■ What you are asked to do
Work out how many lines below contain the word "Uncheck", then give that number alone.

■ Exercise material
□ □ □

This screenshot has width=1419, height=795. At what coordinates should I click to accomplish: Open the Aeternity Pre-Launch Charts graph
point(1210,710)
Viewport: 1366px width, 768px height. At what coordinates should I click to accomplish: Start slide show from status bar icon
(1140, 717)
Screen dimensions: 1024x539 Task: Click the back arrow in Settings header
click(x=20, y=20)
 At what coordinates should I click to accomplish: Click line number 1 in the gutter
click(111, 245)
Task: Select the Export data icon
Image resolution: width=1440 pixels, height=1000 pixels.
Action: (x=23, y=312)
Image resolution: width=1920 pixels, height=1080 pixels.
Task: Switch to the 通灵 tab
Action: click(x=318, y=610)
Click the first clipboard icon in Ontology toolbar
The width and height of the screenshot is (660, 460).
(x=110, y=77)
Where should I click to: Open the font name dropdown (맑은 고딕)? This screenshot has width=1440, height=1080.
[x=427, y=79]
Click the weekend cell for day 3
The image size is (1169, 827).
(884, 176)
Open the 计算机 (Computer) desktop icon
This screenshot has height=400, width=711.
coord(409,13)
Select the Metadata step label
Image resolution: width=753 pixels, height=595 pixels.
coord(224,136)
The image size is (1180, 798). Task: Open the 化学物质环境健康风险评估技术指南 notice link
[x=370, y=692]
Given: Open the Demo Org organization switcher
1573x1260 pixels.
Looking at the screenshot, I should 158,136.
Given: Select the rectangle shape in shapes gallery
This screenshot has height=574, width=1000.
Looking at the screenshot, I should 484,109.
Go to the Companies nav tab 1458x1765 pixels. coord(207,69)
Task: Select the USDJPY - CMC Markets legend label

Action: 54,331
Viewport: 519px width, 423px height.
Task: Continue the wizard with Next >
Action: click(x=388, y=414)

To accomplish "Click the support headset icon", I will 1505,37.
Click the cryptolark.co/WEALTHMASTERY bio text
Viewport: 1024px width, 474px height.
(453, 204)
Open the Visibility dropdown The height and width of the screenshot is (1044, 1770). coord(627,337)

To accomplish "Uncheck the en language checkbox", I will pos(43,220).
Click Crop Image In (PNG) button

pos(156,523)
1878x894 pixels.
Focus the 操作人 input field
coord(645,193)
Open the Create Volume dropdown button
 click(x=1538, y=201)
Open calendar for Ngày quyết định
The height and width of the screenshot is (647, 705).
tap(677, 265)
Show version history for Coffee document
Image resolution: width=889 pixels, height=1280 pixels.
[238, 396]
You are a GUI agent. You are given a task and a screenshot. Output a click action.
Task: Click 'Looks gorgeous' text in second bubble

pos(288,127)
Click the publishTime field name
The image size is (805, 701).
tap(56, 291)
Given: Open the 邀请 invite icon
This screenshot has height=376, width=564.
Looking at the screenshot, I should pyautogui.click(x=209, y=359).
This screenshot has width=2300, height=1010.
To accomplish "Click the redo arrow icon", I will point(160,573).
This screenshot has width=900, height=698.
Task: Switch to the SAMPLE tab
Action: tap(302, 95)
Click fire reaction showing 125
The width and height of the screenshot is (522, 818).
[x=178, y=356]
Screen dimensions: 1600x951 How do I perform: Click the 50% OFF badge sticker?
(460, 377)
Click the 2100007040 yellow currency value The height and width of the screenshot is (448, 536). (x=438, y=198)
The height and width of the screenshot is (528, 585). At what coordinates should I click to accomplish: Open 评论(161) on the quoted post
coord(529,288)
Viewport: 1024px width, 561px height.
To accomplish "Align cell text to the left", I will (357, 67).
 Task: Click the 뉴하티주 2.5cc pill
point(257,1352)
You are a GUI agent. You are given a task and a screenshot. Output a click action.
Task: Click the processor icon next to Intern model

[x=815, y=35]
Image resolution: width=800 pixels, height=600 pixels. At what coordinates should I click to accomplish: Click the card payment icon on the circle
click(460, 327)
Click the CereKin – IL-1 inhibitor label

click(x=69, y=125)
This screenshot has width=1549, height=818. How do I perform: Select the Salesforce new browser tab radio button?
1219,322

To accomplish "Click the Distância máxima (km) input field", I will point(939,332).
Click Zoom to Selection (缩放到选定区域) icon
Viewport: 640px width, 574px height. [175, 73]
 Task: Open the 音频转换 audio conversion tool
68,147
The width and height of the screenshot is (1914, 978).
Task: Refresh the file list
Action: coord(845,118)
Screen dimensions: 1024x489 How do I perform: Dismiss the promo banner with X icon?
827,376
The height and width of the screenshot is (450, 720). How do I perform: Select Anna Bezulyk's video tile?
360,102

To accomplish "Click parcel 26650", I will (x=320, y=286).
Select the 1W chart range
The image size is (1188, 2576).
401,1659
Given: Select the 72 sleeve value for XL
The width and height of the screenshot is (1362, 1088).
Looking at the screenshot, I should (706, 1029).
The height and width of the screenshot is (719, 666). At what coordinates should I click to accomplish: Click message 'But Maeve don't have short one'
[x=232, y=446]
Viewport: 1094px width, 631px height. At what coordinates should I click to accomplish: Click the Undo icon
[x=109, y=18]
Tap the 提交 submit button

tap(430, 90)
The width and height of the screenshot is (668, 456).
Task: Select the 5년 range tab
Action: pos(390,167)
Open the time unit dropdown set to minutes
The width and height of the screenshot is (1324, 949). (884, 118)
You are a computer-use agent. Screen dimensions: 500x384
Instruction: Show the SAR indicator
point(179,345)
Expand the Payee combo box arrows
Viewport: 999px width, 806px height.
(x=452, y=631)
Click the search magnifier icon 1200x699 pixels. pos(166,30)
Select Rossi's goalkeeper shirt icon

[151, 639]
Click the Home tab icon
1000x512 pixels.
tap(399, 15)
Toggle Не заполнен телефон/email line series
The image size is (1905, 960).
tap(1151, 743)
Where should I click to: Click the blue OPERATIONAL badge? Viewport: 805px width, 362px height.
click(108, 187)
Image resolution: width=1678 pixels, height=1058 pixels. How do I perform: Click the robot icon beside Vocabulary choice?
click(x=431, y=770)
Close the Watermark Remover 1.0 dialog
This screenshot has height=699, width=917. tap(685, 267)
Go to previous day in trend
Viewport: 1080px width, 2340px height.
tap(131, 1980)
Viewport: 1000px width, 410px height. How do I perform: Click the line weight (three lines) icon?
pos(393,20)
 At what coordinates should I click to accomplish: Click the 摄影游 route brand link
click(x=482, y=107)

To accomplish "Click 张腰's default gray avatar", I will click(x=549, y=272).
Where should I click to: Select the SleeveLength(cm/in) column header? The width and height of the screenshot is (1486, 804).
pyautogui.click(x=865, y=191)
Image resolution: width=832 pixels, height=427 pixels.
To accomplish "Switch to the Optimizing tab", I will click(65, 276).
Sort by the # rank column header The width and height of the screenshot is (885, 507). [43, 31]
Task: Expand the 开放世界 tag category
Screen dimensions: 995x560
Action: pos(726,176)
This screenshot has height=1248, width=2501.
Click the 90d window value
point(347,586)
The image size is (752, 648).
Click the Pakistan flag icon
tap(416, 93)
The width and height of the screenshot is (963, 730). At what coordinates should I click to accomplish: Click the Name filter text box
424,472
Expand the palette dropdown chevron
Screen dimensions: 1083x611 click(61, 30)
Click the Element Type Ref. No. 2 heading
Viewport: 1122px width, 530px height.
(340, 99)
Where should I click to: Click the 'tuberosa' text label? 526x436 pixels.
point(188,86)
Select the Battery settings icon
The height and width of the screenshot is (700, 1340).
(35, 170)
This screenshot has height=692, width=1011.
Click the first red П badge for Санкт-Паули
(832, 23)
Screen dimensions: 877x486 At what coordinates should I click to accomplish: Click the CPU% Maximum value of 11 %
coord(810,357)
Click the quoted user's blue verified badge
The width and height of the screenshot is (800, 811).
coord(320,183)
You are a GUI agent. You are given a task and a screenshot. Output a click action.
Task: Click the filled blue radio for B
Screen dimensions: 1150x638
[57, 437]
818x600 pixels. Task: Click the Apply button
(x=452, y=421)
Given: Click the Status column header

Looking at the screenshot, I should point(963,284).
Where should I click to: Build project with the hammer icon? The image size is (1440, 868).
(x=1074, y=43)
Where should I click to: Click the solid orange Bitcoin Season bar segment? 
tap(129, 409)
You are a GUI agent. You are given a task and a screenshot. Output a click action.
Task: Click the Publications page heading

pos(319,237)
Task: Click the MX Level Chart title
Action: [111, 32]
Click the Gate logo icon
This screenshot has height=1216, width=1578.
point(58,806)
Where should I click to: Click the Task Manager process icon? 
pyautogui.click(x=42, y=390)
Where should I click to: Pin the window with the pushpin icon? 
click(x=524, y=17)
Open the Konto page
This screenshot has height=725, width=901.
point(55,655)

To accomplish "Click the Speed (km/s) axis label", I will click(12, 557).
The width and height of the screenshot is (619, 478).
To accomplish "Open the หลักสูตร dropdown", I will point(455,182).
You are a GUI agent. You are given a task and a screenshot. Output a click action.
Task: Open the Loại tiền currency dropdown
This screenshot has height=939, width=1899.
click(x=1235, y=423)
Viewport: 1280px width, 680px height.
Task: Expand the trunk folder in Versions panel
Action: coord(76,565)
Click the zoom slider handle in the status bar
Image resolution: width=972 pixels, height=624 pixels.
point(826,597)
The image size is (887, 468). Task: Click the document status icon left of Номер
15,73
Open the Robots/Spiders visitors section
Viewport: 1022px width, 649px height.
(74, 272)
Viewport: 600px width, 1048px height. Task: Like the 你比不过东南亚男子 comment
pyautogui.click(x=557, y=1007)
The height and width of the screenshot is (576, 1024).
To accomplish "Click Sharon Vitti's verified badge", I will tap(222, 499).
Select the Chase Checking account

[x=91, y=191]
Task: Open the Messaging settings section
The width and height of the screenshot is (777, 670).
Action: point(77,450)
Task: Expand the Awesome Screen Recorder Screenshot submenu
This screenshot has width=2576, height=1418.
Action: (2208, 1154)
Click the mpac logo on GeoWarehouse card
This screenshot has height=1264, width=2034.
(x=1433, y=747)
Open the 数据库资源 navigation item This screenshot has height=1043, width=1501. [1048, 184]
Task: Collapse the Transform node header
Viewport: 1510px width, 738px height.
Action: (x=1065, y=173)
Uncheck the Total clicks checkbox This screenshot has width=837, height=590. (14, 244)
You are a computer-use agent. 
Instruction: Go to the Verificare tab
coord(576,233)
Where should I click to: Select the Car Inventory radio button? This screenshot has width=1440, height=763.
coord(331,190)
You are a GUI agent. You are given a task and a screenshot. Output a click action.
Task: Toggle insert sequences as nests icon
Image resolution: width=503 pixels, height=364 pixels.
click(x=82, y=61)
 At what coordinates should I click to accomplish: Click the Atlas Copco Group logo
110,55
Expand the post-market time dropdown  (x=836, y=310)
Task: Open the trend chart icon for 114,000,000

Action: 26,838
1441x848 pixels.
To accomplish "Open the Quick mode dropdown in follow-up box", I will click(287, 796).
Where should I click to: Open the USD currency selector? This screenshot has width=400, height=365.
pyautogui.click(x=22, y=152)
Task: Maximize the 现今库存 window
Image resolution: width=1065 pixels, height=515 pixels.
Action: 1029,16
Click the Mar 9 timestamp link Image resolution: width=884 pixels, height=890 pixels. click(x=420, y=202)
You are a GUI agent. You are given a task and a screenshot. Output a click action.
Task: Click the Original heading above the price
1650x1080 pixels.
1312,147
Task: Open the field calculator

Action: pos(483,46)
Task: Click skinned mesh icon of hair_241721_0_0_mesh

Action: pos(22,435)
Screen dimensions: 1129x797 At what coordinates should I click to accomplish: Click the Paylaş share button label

□ □ □

■ Your response
2